■ Page extract ■

□ □ □ □ □

# Video Released of Trooper-Involved Shooting



## AquaHull (Jun 10, 2012)

http://www.wltx.com/story/news/loca...leased-of-trooper-involved-shooting/16187305/

Columbia, SC (WLTX) - The video showing a shooting involving a state trooper and an unarmed man has been released to the public.


----------



## Moonshinedave (Mar 28, 2013)

From what I seen on the video, totally uncalled for reaction by the LEO. He is now an ex-LEO, charged with a crime and could get 20 years, I hope he does, he could have easily killed that guy for what a seat belt violation?
*EDIT*
One more thought, as far as I am concerned it doesn't matter if you are LEO or just CCP, when you have a gun you have a responsibility, you pull it out and start shooting you had better be sure you are in the right.


----------



## slewfoot (Nov 6, 2013)

I saw this video this morning, as far as I'm concerned the trooper totally over reacted. Glad he was fired and charges should be brought against him.


----------



## DerBiermeister (Aug 15, 2014)

Yeah, pretty poor quality video, but I think the trooper is in deep shit.


----------



## bigwheel (Sep 22, 2014)

Scared rookie cops are highly dangerous. Prayers for all concerned.


----------



## paraquack (Mar 1, 2013)

Is it just me, or did it seem like the driver moved very quickly to retrieve his wallet from the car. I guess he scared the LEO into thinking he was going for a gun. I guess from now on, I will explain to a LEO what I'm going to do and do it very slowly.


----------



## Maine-Marine (Mar 7, 2014)

paraquack said:


> Is it just me, or did it seem like the driver moved very quickly to retrieve his wallet from the car. I guess he scared the LEO into thinking he was going for a gun. I guess from now on, I will explain to a LEO what I'm going to do and do it very slowly.


I am guessing the officer said..give me your license and the man went to get it...

The officer should have told him right for the start to get back in his vehicle

and you are right... "Officer my license is in my wallet in the vehicle..do you want me to get it"


----------



## Camel923 (Aug 13, 2014)

Horrible and tragic decision to use lethal force. Its tough out there and I for one would not want to have to make these decisions for a living. I hope the motorist recovers fully and rapidly.


----------



## csi-tech (Apr 13, 2013)

I don't like second guessing other cops, but there is no justifying this one in any way. Get out your checkbook boys, it's going to be a bumpy ride.


----------



## ekim (Dec 28, 2012)

Second guessing, he was stopped for a seat belt infraction but the cop had his weapon drawn!


----------



## mcangus (Jun 3, 2014)

Move slowly around cops and put yourself in their shoes. They don't know if you are a good or bad guy. Of course I am not saying the LEO was justified in his actions, but the victim could have avoided it also.

Good lord, what a horrible shooter! That is embarrassing.


----------



## Old SF Guy (Dec 15, 2013)

This is hyper-reactionary... The officer could have done a number of things to avoid shooting like seeking cover behind his vehicle. To me its a clear case of this cop being poorly trained...not only in marksmanship but also in when to fire and threat identification. This cop will feed the Race based accusation even more.


----------



## Moonshinedave (Mar 28, 2013)

□ □ □ □ □

■ Records provided ■
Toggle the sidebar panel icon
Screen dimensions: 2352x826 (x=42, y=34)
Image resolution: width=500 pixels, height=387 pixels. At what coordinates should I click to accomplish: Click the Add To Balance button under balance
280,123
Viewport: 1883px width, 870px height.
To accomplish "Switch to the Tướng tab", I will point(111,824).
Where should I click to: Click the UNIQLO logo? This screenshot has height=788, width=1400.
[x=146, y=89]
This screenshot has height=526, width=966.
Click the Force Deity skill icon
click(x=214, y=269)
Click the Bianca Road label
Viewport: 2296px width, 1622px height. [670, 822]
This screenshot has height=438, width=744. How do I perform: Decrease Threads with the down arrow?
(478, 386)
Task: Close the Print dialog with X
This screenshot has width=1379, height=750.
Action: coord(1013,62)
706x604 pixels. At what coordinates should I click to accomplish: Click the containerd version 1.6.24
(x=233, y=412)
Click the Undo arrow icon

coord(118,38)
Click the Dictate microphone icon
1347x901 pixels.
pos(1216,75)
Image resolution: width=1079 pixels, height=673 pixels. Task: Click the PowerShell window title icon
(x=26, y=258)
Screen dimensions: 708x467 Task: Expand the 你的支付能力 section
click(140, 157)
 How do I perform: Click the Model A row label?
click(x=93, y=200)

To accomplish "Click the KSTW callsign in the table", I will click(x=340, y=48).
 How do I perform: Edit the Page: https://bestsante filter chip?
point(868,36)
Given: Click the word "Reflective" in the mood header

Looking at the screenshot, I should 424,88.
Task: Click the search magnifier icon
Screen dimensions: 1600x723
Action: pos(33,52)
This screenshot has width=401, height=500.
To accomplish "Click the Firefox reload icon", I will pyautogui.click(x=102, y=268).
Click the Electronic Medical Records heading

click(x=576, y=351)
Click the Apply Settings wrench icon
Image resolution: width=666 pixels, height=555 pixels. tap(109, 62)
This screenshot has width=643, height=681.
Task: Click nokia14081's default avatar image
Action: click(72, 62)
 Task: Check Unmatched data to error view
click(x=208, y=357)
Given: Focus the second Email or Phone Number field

□ □ □ □ □

■ Problem ■
Continue the forum thread about the released video of the trooper-involved shooting from the point where it stops.

■ Written answer ■
paraquack said:


> Is it just me, or did it seem like the driver moved very quickly to retrieve his wallet from the car. I guess he scared the LEO into thinking he was going for a gun. I guess from now on, I will explain to a LEO what I'm going to do and do it very slowly.


A few things I've practiced for a very long time when I get pulled over by a LEO. First remain in the vehicle unless told to get out. As soon as I pull over and the vehicle is stopped, I put both hands on top of the steering wheel so the officer coming up to the car can see them. I keep my vehicle registration and insurance card in the glove box, I wait until the officer ask for them, then tell him/her where they are so he/she knows why I am reaching into the glove box. I haven't been pulled over since I have my CCP but if/when I am I will give my license and tell the LEO I am armed and where the weapon is (it is not required in this state to do so, but I figure it is a good idea.)
All this I believe a good way of doing things, and something that should be discussed with young people getting ready to start driving, HOWEVER, it doesn't mean that the LEO has a right to shoot you if your don't.
Simply put, if you are that scared of being shot, then perhaps the law enforcement business is not for you. Nobody wants to get shot, but LEO can't be gun-happy either.


----------



## pheniox17 (Dec 12, 2013)

It comes down to training, more the conditioning of a police officer in basic

"XYZ cops are shot every day"

"We won't you to come home" 

Cops are scared... So react as such, shame tho, a few symple steeps would have defused the situation from the start


----------



## ekim (Dec 28, 2012)

Many more shooting like this and cops will start getting shot at as soon as they pull they're weapon. They are creating a bad image by actions like this that are happening way to often.


----------



## Ripon (Dec 22, 2012)

You are correct, but its still not an excuse to pull the trigger on your weapon without seeing one. Its not like the guy was going to fire on the officer without turning or making a very odd arm/hand movement which he didn't even have a chance to do.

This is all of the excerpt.